Installation Instructions

How to Install on WordPress

1. Install automatically through the Plugins, Add New menu in WordPress, find in the Plugins directory, click Install, or upload the si-captcha-for-wordpress.zip file.

2. Activate the plugin through the Plugins menu in WordPress.

3. Configure on the settings page, be sure to select all the forms you want to protect.

4. Updates are automatic. Click on “Upgrade Automatically” if prompted from the admin menu. If you ever have to manually upgrade, simply deactivate, uninstall, and repeat the installation steps with the new version.

How to install on WordPress Multisite with Network Activate and Main site control of the settings

1. Install the plugin from Network Admin menu then click Network Activate.

2. Go to the Main site dashboard and click on settings for this new plugin.

3. Configure on the settings page, be sure to select all the forms you want to protect. All the settings configured here will be applied to all the sites. Other site admins cannot see or change the settings.

How to install on WordPress Multisite with Network Activate and individual site control of the settings

1. Install the plugin from Network Admin menu then click Network Activate.

2. Go to the Main site dashboard and click on settings for this new plugin. Configure on the settings page, be sure to select all the forms you want to protect.

3. Check the setting: “Allow Multisite network activated sites to have individual SI CAPTCHA settings.” Now each site admin can configure the settings on their dashboard SI CAPTCHA settings page, and be sure to select all the forms to protect.

How does it work?

Users users will have to pass the Secure Image CAPTCHA test. They are shown an image with a code, then they have to enter the code in the form field before the click submit. If the code does not match, the form will return “Incorrect CAPTCHA”.

What are spammers doing anyway?

Human spammers

They actually visit your form and fill it out including the CAPTCHA.

Human or Spambot probes

Sometimes contain content that does not make any sense (jibberish). Humans or Spam bots will try to target any forms that they discover. They first attempt an email header injection attack to use your web form to relay spam emails. This form is to prevent relaying email to other addresses. After failing that, they simply submit the form with a spammy URL or black hat SEO text with embedded HTML, hoping someone will be phished or click the link.

Blackhat SEO spammers

Spamming blog comment forms, contact forms, Wikis, etc. By using randomly generated unique “words”, they can then do a Google search to find websites where their content has been posted un-moderated. Then they can go back to these websites, identify if the links have been posted without the rel=”nofollow” attribute (which would prevent them contributing to Google’s algorithm), and if not they can post whatever spam links they like on those websites, in an effort to boost Google rankings for certain sites. Or worse, use it to post whatever content they want onto those websites, even embedded malware.

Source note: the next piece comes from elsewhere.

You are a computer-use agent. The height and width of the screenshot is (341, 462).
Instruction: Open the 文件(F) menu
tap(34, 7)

Human-powered CAPTCHA solvers

It is easy and cheap for someone to hire a person to enter this spam. Usually it can be done for about $0.75 for 1,000 or so form submissions. The spammer gives their employee a list of sites and what to paste in and they go at it. Not all of your spam (and other trash) will be computer generated – using CAPTCHA proxy or farm the bad guys can have real people spamming you. A CAPTCHA farm has many cheap laborers (India, far east, etc) solving them. CAPTCHA proxy is when they use a bot to fetch and serve your image to users of other sites, e.g. porn, games, etc. After the CAPTCHA is solved, they post spam to your form.

Spammers have been able to bypass my CAPTCHA, what can I do?

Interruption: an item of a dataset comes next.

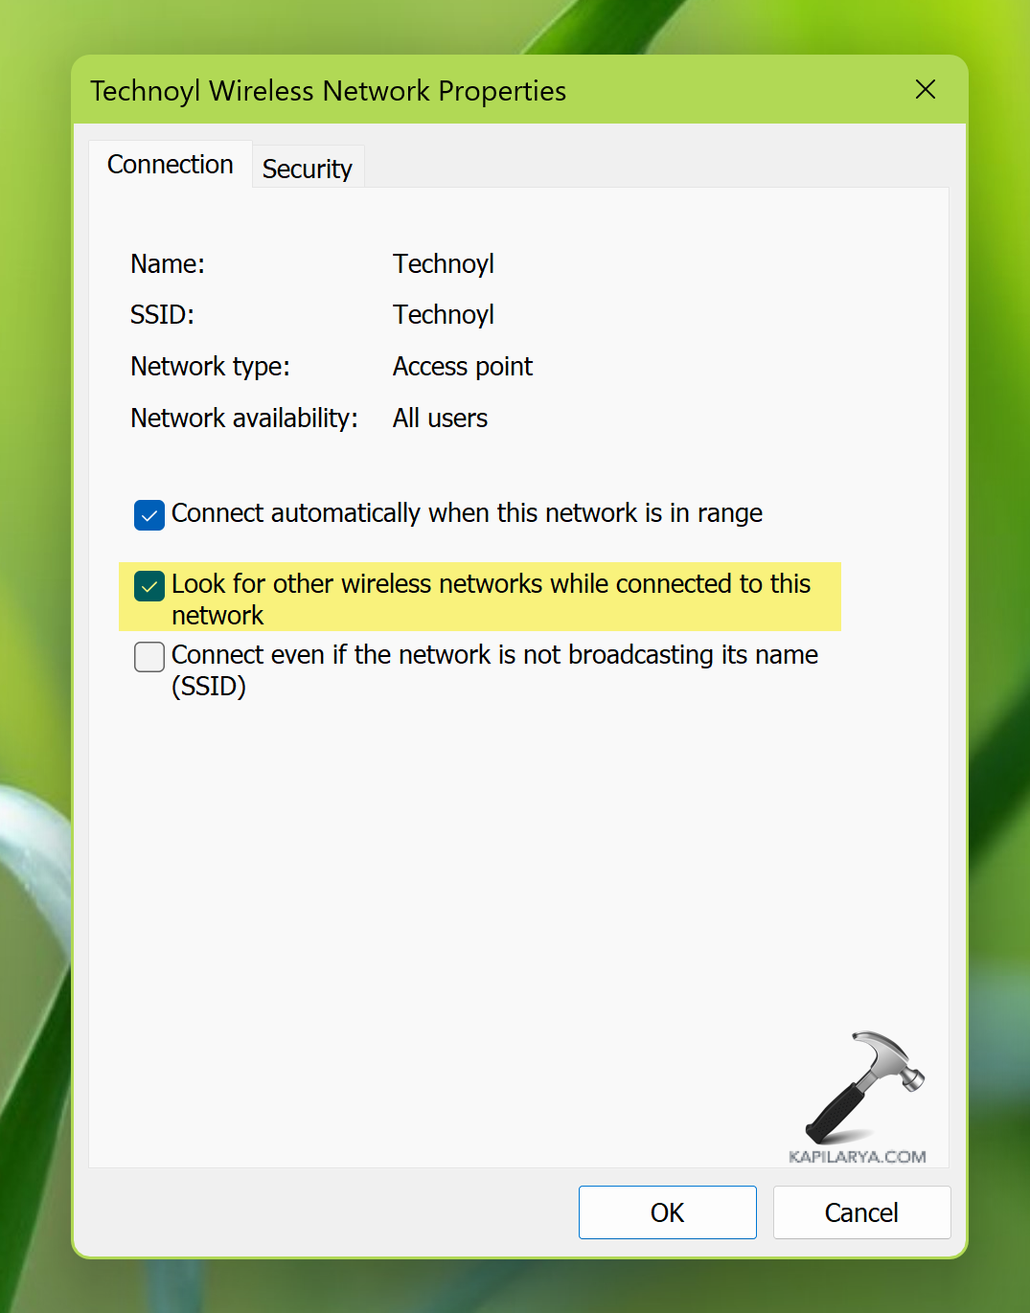Click the highlighted Look for other networks text
This screenshot has width=1030, height=1313.
(x=492, y=599)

Make sure you have configured the settings page and enabled the CAPTCHA on all your forms.

The CAPTCHA will not show to logged in users posting comments if you have enabled this setting: ‘No comment form CAPTCHA for logged in users’. Enable this setting if a logged in user is the spammer.

Check for a plugin conflict.
A plugin conflict can break the validation test so that the CAPTCHA is never checked.
Be sure to always test all the comments, login, registration, and lost password CAPTCHA forms after installing or updating themes or plugins.

Troubleshoot plugin conflicts, see troubleshooting below.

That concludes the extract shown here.